- DATA SHOWN:

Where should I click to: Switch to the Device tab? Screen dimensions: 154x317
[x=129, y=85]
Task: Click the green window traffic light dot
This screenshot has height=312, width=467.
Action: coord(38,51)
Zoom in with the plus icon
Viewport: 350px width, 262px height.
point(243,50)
--
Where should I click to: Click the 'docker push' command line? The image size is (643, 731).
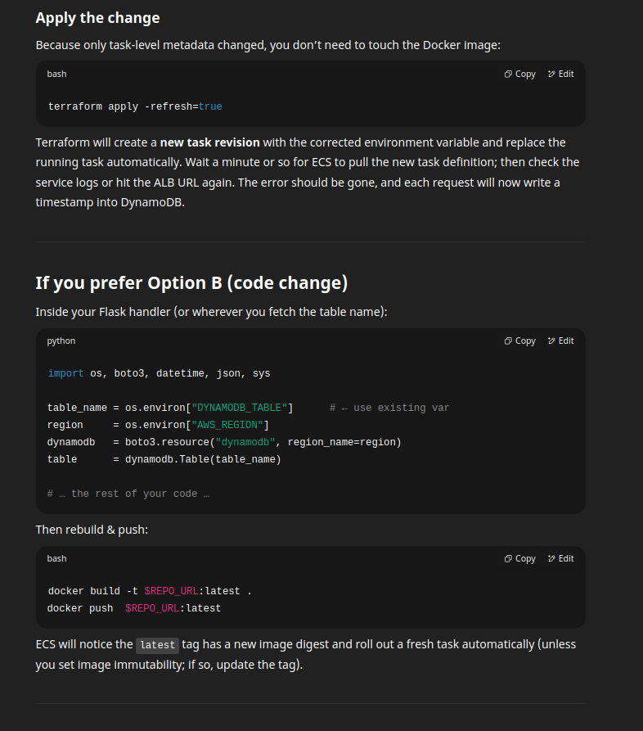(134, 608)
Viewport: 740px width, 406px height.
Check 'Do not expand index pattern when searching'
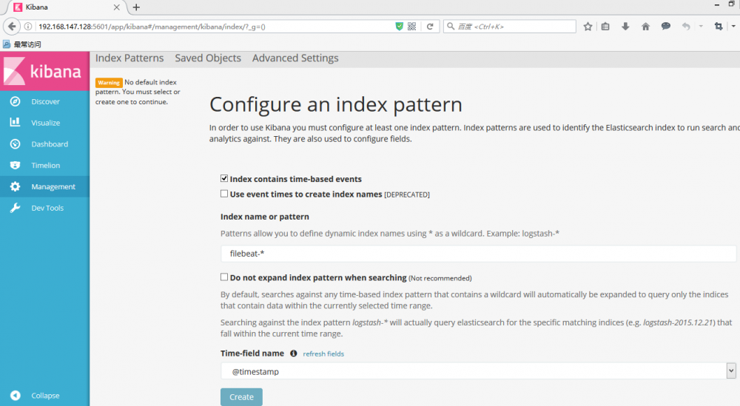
==
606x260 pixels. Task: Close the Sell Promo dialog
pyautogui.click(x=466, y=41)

- ASSIGNMENT:
For this exercise, output exactly the lines above from the line with "Viewport: 740px width, 406px height." to the line with "Check 'Do not", counting both, and leave out the rest.

- RESPONSE TO THIS TASK:
Viewport: 740px width, 406px height.
Check 'Do not expand index pattern when searching'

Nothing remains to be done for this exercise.